I’d suggest that Paul’s concept of “what shows spirituality” is fairly opposite that of many, if not most Christians.

– How many times have you heard someone come out of a worship service and describe how amazing it was, or how the Spirit was “so there”?

– How many times have you heard someone talk about how they had an amazing time of personal worship and devotion like it was better than anything else?

– How many times have you heard someone talk about how someone that prays a lot is the “most Christian person ever”?

Paul doesn’t consider any of those the “high bar” of spirituality.  Paul considers submission to one’s role/authority the high bar of spirituality and the most important manifestation of the Holy Spirit in the life of a believer.

The Christian who is a lousy/lazy employee that is rebellious against his boss and brings dishonor to his employer but tries to show off his “spirituality” by talking about his church/personal devotional life/theology/the gospel all the time is simply confused about what true spirituality looks like.  The Christian woman who prays for everyone, encourages everyone and always has a bible verse to share but has constant yelling matches with her husband or demeans him before others in public settings is simply confused about what true spirituality looks like.  The children who know how to behave in church and answer Bible trivia questions but dishonor their parents are simply confused about what true spirituality looks like.

You feeling as convicted as me?

Until Next Time,

Lyndon “Be Filled not Fooled!” Unger


19 thoughts on “Bible Bite – Ephesians 5:18-21 and being filled with the Spirit

  1. So a slave who is rebellious to his master is not being ‘spiritual’ because he’s not ‘submissive enough’……?
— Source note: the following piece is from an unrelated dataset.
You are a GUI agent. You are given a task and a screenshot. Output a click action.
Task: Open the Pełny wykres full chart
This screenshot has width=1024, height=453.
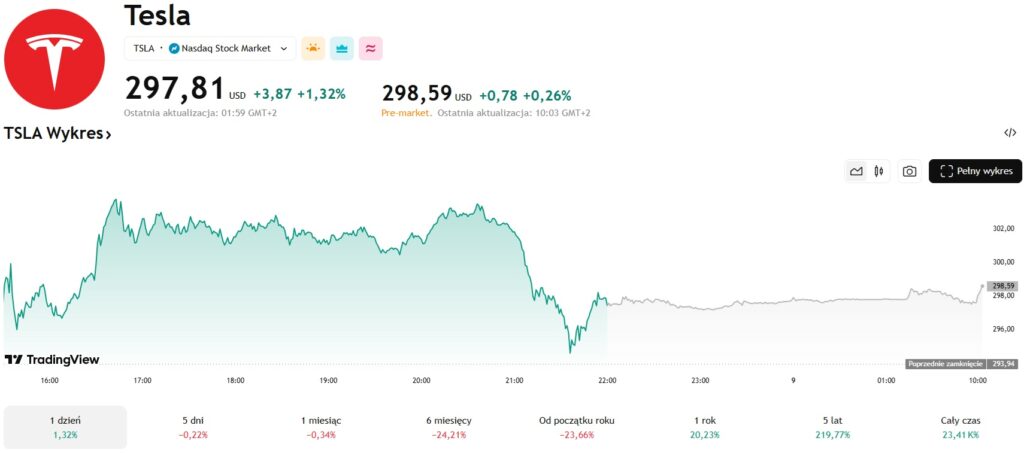click(975, 171)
    This is what I like to call the “Convervative Cranial Collapse”.

    You seem to have missed a rather troubling part of that passage, and glossed over the fact that you’re conflating submission to your boss with submission of a slave to a master.

    But I just live in the US south. We don’t know anything about that.
    *double facepalm*

    • “Convervative Cranial Collapse”? I like that! Can I steal that and give credit?
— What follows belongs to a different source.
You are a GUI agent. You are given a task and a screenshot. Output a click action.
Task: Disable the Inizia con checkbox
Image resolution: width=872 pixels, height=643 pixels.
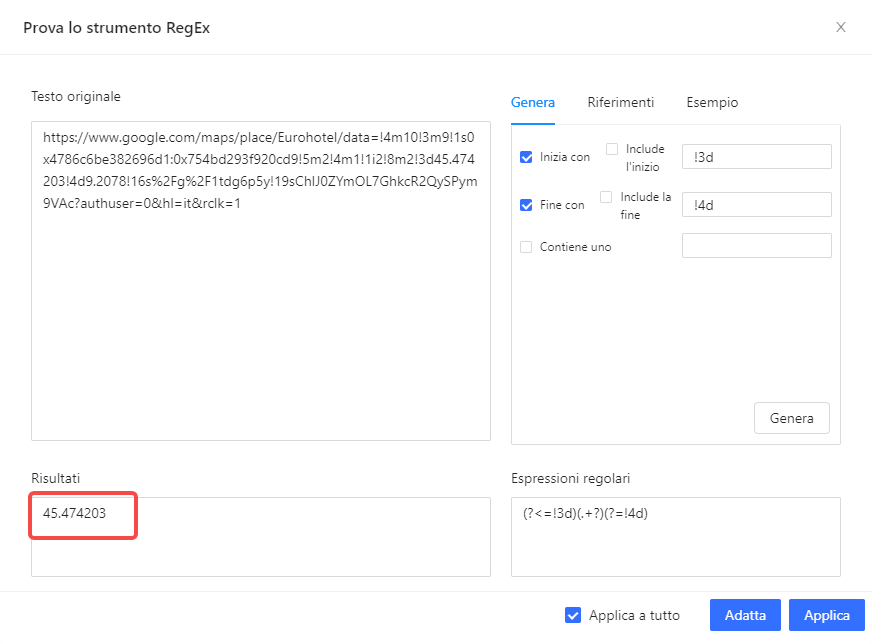525,156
      Well, here’s the text in Ephesians:

      “Bondservants,obey your earthly masters with fear and trembling, with a sincere heart, as you would Christ, not by the way of eye-service, as people-pleasers, but as bondservants of Christ, doing the will of God from the heart, rendering service with a good will as to the Lord and not to man, knowing that whatever good anyone does, this he will receive back from the Lord, whether he is a bondservant or is free.” – Eph. 6:5-8

      That’s the position of God on the issue. It is pretty clear.

      A Spirit-filled slave should obey their masters with fear and trembling, from the heart, as if that master were Christ.
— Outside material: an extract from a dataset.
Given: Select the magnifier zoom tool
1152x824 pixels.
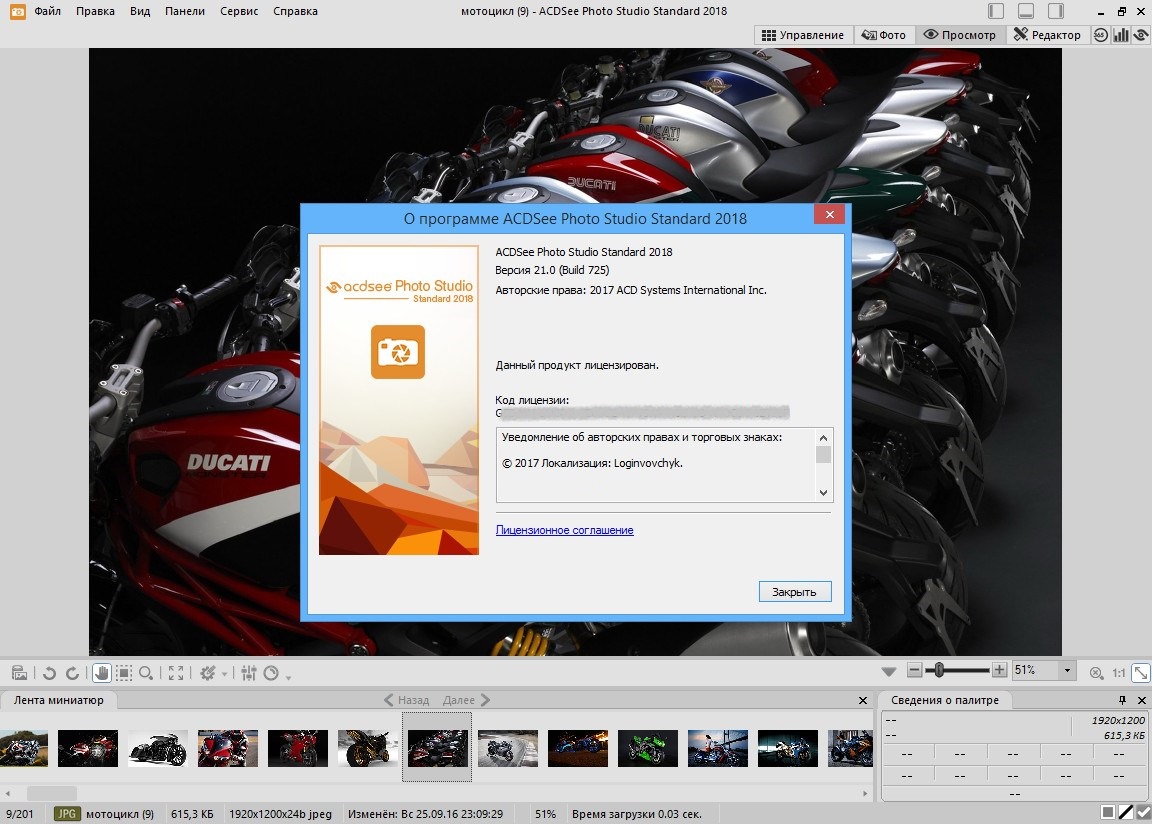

      Let me know if I’m missing something.

      (Also, feel free to simply ignore the text of the Bible on the basis of a surface level misunderstanding of it when filtered through 21st century philosophy/politics/values, etc. I call that the “liberal lobotomy”.)

      Secondly, I don’t use the term “spiritual” in a generic sense. It’s short hand for “acting in the way that the Holy Spirit would have you act”. Perhaps I wasn’t clear on that.

      Finally, I am conflating submission to your boss with submission of a slave to a master? Well, no. I’m not conflating per say, but rather extracting the universal principle of the text (those under authority should subject themselves to that authority as unto Christ) and applying it to our modern context of employer-employee relationships.

      I’d suggest that you’re conflating the slavery of the American South with the slavery in the time of Christ (not that any Americans ever myopically think that everyone in history had American values and problems…). But I’m just a Bible scholar…we don’t know anything about the ancient near east.

  2. Oh, I see now. So the slavemasters in Christ’s time were good slavemasters while the slavemasters in the US south were the real bad guys. That makes sense. Have slaves, own human beings, all that, just be nice to them.

    So it’s not owning people as chattel that’s immoral, it’s just treating the people you own as chattel poorly that really gets God’s goat. When Moses said to Pharoah, “Let my people go!”, he was upset about the generally poor working conditions. If the slavemasters had a dental care provision or maybe a weekend or two off for the human beings and their children they owned, it’d be totally cool for them to own a person.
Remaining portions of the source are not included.